First Look: The Louvre's Islamic Galleries
When Rudy Ricciotti and Mario Bellini’s “flying carpet” opens on September 22, it will be the largest intervention in the Musée du Louvre's former palace complex since I. M. Pei plunged pyramids into its central courtyard in 1988. And like Pei, the Franco-Italian duo also had to go underground with their addition. They placed 32,000 sqaure feet of exhibition space for the museum's collection of Islamic art beneath an undulating horizontal screen that spreads across an internal courtyard without touching the surrounding landmarked facades.
A free-form lattice composed of 8,000 steel tubes and glass covered by a gilded metal veil, the canopy covers a below-grade exhibition space, where glass vitrines display objects inside the vast open-plan gallery. From there, a monolithic staircase descends into a second subterranean exhibition space. Ricciotti and Bellini clad the stair and walls in the lower level with a 2.5-inch-thick layer of black concrete—formulated specifically for the project—which appears to glow as the exhibition lighting reflects off of its oil-like sheen.

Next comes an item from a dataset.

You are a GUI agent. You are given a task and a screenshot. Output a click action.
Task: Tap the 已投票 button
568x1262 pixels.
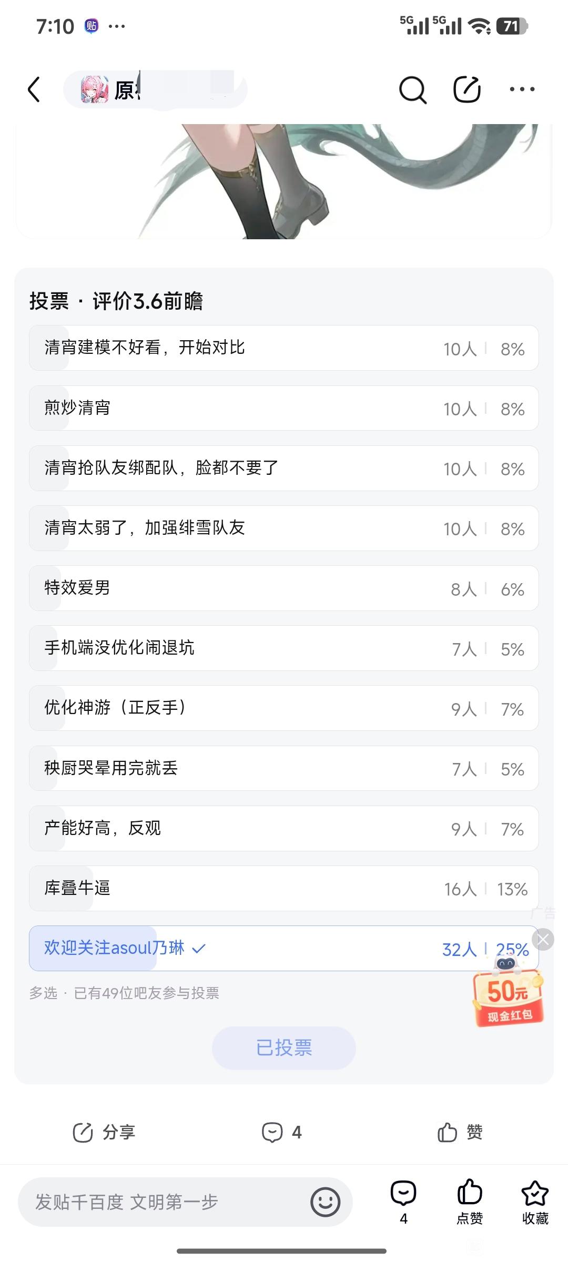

The project required the painstaking excavation of the courtyard down to some 40 feet without disturbing the palace’s original foundations. “In the end, it was mainly about putting the Islamic arts on a pedestal and creating a natural dialogue between the new department and the older building,” says Ricciotti. “We wanted to multiply the possibilities for interaction between the existing facades and the modern floating structure to force a respectful cohabitation.”